>>>
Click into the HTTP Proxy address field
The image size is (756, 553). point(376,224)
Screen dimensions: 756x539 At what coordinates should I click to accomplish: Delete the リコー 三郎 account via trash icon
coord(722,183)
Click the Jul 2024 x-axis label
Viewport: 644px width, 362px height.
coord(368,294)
<<<
Your task is to transcribe exactly the lines from the one with "Screen dimensions: 756x539" through the end of the data, both included, and nothing besides.

- _Output of the task_:
Screen dimensions: 756x539 At what coordinates should I click to accomplish: Delete the リコー 三郎 account via trash icon
coord(722,183)
Click the Jul 2024 x-axis label
Viewport: 644px width, 362px height.
coord(368,294)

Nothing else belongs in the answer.